[Data items]
*-*-*
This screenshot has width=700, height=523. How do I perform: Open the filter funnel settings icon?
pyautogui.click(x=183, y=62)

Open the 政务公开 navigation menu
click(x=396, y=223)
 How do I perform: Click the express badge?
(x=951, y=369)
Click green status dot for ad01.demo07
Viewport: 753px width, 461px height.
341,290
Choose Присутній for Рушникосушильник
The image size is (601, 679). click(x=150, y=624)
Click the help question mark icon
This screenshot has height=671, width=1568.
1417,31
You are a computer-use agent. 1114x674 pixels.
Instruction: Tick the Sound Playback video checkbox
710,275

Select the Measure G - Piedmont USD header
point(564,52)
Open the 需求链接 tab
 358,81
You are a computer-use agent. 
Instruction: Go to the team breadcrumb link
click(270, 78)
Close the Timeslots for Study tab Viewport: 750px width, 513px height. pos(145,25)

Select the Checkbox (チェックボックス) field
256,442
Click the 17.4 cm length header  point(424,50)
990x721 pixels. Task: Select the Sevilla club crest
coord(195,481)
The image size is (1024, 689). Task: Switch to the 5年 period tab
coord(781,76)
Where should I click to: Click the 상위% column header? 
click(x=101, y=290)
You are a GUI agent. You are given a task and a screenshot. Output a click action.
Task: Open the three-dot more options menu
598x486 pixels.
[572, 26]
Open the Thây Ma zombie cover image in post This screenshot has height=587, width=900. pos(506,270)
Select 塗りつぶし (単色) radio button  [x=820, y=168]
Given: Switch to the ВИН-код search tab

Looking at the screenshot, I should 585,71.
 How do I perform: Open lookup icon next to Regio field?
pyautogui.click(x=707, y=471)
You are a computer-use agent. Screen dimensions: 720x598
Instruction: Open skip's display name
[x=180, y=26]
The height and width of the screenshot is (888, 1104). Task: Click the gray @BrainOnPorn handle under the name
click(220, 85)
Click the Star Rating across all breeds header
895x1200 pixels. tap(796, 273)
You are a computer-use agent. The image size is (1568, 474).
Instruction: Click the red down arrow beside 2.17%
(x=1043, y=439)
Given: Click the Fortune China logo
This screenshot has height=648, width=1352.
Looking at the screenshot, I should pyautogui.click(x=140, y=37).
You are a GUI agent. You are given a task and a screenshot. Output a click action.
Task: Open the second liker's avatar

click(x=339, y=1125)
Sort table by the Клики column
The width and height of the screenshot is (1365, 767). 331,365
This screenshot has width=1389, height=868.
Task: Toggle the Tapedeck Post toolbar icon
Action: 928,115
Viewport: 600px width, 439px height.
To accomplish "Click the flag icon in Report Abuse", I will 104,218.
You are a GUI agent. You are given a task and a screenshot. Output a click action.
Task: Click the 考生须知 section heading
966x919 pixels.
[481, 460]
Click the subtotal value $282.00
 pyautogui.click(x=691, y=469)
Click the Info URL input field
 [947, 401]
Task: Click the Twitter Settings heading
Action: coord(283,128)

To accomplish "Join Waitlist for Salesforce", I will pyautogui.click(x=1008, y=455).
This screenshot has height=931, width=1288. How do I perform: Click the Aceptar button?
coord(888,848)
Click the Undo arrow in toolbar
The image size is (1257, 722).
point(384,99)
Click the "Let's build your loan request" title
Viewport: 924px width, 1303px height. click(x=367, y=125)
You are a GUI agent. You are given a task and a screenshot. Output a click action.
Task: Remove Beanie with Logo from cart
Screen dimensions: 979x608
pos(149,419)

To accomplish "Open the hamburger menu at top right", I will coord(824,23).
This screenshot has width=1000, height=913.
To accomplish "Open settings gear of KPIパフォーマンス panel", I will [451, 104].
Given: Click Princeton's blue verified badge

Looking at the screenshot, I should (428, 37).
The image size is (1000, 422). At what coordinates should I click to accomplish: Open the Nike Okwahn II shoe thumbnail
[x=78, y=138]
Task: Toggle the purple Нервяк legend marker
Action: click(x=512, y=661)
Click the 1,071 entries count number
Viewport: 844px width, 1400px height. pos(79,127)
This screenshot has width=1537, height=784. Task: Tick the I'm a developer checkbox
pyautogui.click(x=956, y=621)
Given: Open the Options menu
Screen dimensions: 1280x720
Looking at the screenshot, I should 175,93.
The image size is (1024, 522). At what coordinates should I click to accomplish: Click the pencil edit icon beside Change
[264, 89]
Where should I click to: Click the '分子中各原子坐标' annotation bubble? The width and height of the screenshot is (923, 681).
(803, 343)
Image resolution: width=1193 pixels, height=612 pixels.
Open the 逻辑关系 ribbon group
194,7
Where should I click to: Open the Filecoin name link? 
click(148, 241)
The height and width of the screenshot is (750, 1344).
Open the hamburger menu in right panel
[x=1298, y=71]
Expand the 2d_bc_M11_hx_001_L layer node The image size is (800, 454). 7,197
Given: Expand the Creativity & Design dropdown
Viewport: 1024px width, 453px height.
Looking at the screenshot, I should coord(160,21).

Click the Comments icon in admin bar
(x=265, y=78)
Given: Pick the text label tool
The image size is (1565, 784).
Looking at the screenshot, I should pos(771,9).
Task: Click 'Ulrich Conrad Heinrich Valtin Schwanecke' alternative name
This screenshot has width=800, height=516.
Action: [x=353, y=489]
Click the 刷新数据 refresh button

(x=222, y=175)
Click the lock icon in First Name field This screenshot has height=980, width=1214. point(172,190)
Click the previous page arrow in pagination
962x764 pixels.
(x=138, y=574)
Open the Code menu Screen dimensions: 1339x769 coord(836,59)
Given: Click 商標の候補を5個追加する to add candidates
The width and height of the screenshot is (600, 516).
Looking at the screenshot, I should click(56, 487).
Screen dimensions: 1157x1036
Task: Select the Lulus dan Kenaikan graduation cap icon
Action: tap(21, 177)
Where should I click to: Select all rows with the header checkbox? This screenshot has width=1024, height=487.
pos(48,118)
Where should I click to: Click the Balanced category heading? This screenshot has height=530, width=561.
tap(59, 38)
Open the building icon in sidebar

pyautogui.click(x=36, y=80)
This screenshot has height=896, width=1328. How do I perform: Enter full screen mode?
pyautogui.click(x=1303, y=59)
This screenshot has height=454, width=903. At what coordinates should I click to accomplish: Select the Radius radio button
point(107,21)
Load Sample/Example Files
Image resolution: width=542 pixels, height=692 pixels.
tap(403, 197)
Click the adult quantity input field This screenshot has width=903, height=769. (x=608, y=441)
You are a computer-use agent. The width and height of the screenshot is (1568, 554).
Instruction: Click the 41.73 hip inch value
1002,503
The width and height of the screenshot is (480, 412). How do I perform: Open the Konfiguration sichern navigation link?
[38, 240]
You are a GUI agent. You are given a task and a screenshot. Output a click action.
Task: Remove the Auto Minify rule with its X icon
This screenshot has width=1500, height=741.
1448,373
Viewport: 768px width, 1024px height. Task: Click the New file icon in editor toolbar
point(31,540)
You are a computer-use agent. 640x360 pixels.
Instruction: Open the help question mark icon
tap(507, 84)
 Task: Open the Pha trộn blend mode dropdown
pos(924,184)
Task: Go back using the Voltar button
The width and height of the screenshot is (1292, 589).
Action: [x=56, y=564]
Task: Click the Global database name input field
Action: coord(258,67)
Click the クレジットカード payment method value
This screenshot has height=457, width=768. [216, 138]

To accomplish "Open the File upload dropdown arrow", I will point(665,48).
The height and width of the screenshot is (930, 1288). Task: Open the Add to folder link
*-*-*
* **What you have to do**: Copy out each record word for word.

* **Written solution**:
This screenshot has width=700, height=523. How do I perform: Open the filter funnel settings icon?
pyautogui.click(x=183, y=62)

Open the 政务公开 navigation menu
click(x=396, y=223)
 How do I perform: Click the express badge?
(x=951, y=369)
Click green status dot for ad01.demo07
Viewport: 753px width, 461px height.
341,290
Choose Присутній for Рушникосушильник
The image size is (601, 679). click(x=150, y=624)
Click the help question mark icon
This screenshot has height=671, width=1568.
1417,31
You are a computer-use agent. 1114x674 pixels.
Instruction: Tick the Sound Playback video checkbox
710,275

Select the Measure G - Piedmont USD header
point(564,52)
Open the 需求链接 tab
 358,81
You are a computer-use agent. 
Instruction: Go to the team breadcrumb link
click(270, 78)
Close the Timeslots for Study tab Viewport: 750px width, 513px height. pos(145,25)

Select the Checkbox (チェックボックス) field
256,442
Click the 17.4 cm length header  point(424,50)
990x721 pixels. Task: Select the Sevilla club crest
coord(195,481)
The image size is (1024, 689). Task: Switch to the 5年 period tab
coord(781,76)
Where should I click to: Click the 상위% column header? 
click(x=101, y=290)
You are a GUI agent. You are given a task and a screenshot. Output a click action.
Task: Open the three-dot more options menu
598x486 pixels.
[572, 26]
Open the Thây Ma zombie cover image in post This screenshot has height=587, width=900. pos(506,270)
Select 塗りつぶし (単色) radio button  [x=820, y=168]
Given: Switch to the ВИН-код search tab

Looking at the screenshot, I should 585,71.
 How do I perform: Open lookup icon next to Regio field?
pyautogui.click(x=707, y=471)
You are a computer-use agent. Screen dimensions: 720x598
Instruction: Open skip's display name
[x=180, y=26]
The height and width of the screenshot is (888, 1104). Task: Click the gray @BrainOnPorn handle under the name
click(220, 85)
Click the Star Rating across all breeds header
895x1200 pixels. tap(796, 273)
You are a computer-use agent. The image size is (1568, 474).
Instruction: Click the red down arrow beside 2.17%
(x=1043, y=439)
Given: Click the Fortune China logo
This screenshot has height=648, width=1352.
Looking at the screenshot, I should pyautogui.click(x=140, y=37).
You are a GUI agent. You are given a task and a screenshot. Output a click action.
Task: Open the second liker's avatar

click(x=339, y=1125)
Sort table by the Клики column
The width and height of the screenshot is (1365, 767). 331,365
This screenshot has width=1389, height=868.
Task: Toggle the Tapedeck Post toolbar icon
Action: 928,115
Viewport: 600px width, 439px height.
To accomplish "Click the flag icon in Report Abuse", I will 104,218.
You are a GUI agent. You are given a task and a screenshot. Output a click action.
Task: Click the 考生须知 section heading
966x919 pixels.
[481, 460]
Click the subtotal value $282.00
 pyautogui.click(x=691, y=469)
Click the Info URL input field
 [947, 401]
Task: Click the Twitter Settings heading
Action: coord(283,128)

To accomplish "Join Waitlist for Salesforce", I will pyautogui.click(x=1008, y=455).
This screenshot has height=931, width=1288. How do I perform: Click the Aceptar button?
coord(888,848)
Click the Undo arrow in toolbar
The image size is (1257, 722).
point(384,99)
Click the "Let's build your loan request" title
Viewport: 924px width, 1303px height. click(x=367, y=125)
You are a GUI agent. You are given a task and a screenshot. Output a click action.
Task: Remove Beanie with Logo from cart
Screen dimensions: 979x608
pos(149,419)

To accomplish "Open the hamburger menu at top right", I will coord(824,23).
This screenshot has width=1000, height=913.
To accomplish "Open settings gear of KPIパフォーマンス panel", I will [451, 104].
Given: Click Princeton's blue verified badge

Looking at the screenshot, I should (428, 37).
The image size is (1000, 422). At what coordinates should I click to accomplish: Open the Nike Okwahn II shoe thumbnail
[x=78, y=138]
Task: Toggle the purple Нервяк legend marker
Action: click(x=512, y=661)
Click the 1,071 entries count number
Viewport: 844px width, 1400px height. pos(79,127)
This screenshot has width=1537, height=784. Task: Tick the I'm a developer checkbox
pyautogui.click(x=956, y=621)
Given: Open the Options menu
Screen dimensions: 1280x720
Looking at the screenshot, I should 175,93.
The image size is (1024, 522). At what coordinates should I click to accomplish: Click the pencil edit icon beside Change
[264, 89]
Where should I click to: Click the '分子中各原子坐标' annotation bubble? The width and height of the screenshot is (923, 681).
(803, 343)
Image resolution: width=1193 pixels, height=612 pixels.
Open the 逻辑关系 ribbon group
194,7
Where should I click to: Open the Filecoin name link? 
click(148, 241)
The height and width of the screenshot is (750, 1344).
Open the hamburger menu in right panel
[x=1298, y=71]
Expand the 2d_bc_M11_hx_001_L layer node The image size is (800, 454). 7,197
Given: Expand the Creativity & Design dropdown
Viewport: 1024px width, 453px height.
Looking at the screenshot, I should coord(160,21).

Click the Comments icon in admin bar
(x=265, y=78)
Given: Pick the text label tool
The image size is (1565, 784).
Looking at the screenshot, I should pos(771,9).
Task: Click 'Ulrich Conrad Heinrich Valtin Schwanecke' alternative name
This screenshot has width=800, height=516.
Action: [x=353, y=489]
Click the 刷新数据 refresh button

(x=222, y=175)
Click the lock icon in First Name field This screenshot has height=980, width=1214. point(172,190)
Click the previous page arrow in pagination
962x764 pixels.
(x=138, y=574)
Open the Code menu Screen dimensions: 1339x769 coord(836,59)
Given: Click 商標の候補を5個追加する to add candidates
The width and height of the screenshot is (600, 516).
Looking at the screenshot, I should click(56, 487).
Screen dimensions: 1157x1036
Task: Select the Lulus dan Kenaikan graduation cap icon
Action: tap(21, 177)
Where should I click to: Select all rows with the header checkbox? This screenshot has width=1024, height=487.
pos(48,118)
Where should I click to: Click the Balanced category heading? This screenshot has height=530, width=561.
tap(59, 38)
Open the building icon in sidebar

pyautogui.click(x=36, y=80)
This screenshot has height=896, width=1328. How do I perform: Enter full screen mode?
pyautogui.click(x=1303, y=59)
This screenshot has height=454, width=903. At what coordinates should I click to accomplish: Select the Radius radio button
point(107,21)
Load Sample/Example Files
Image resolution: width=542 pixels, height=692 pixels.
tap(403, 197)
Click the adult quantity input field This screenshot has width=903, height=769. (x=608, y=441)
You are a computer-use agent. The width and height of the screenshot is (1568, 554).
Instruction: Click the 41.73 hip inch value
1002,503
The width and height of the screenshot is (480, 412). How do I perform: Open the Konfiguration sichern navigation link?
[38, 240]
You are a GUI agent. You are given a task and a screenshot. Output a click action.
Task: Remove the Auto Minify rule with its X icon
This screenshot has width=1500, height=741.
1448,373
Viewport: 768px width, 1024px height. Task: Click the New file icon in editor toolbar
point(31,540)
You are a computer-use agent. 640x360 pixels.
Instruction: Open the help question mark icon
tap(507, 84)
 Task: Open the Pha trộn blend mode dropdown
pos(924,184)
Task: Go back using the Voltar button
The width and height of the screenshot is (1292, 589).
Action: [x=56, y=564]
Task: Click the Global database name input field
Action: coord(258,67)
Click the クレジットカード payment method value
This screenshot has height=457, width=768. [216, 138]

To accomplish "Open the File upload dropdown arrow", I will point(665,48).
The height and width of the screenshot is (930, 1288). Task: Open the Add to folder link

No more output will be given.